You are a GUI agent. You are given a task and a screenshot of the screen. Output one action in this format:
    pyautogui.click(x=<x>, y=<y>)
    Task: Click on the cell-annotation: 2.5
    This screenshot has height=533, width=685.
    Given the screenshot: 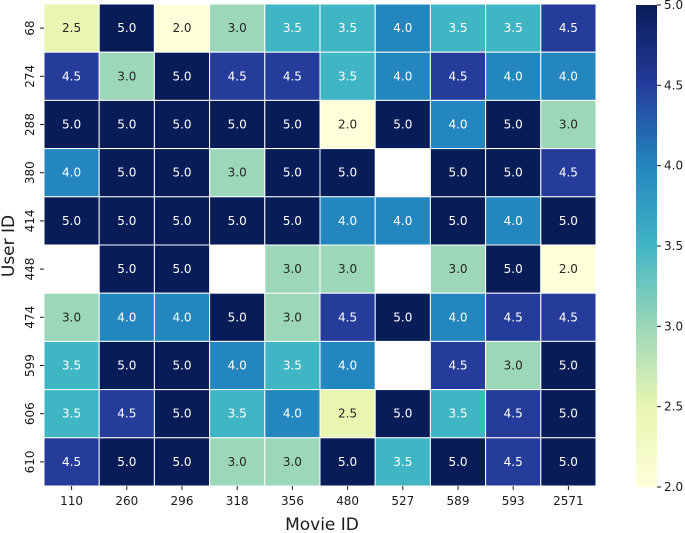 What is the action you would take?
    pyautogui.click(x=348, y=414)
    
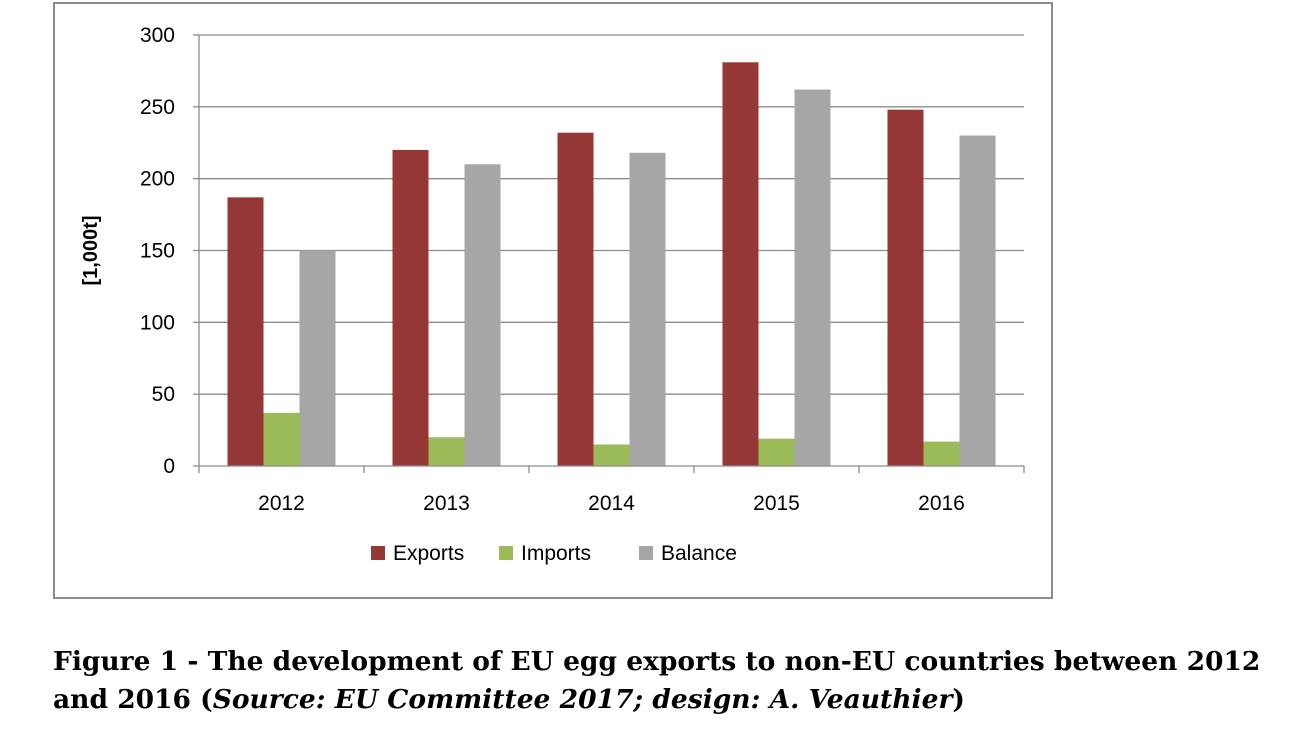  Describe the element at coordinates (133, 700) in the screenshot. I see `caption-line-2-start: and 2016 (` at that location.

========================================================================

Update the records from their first line up to and including the line containing "This screenshot has" by replacing "GUI agent" with "screen assistant", leaving everything else unchanged.

## [TASK RESULT]
You are a screen assistant. You are given a task and a screenshot of the screen. Output one action in this format:
    pyautogui.click(x=<x>, y=<y>)
    Task: Click on the cell-annotation: 2.5
    This screenshot has height=533, width=685.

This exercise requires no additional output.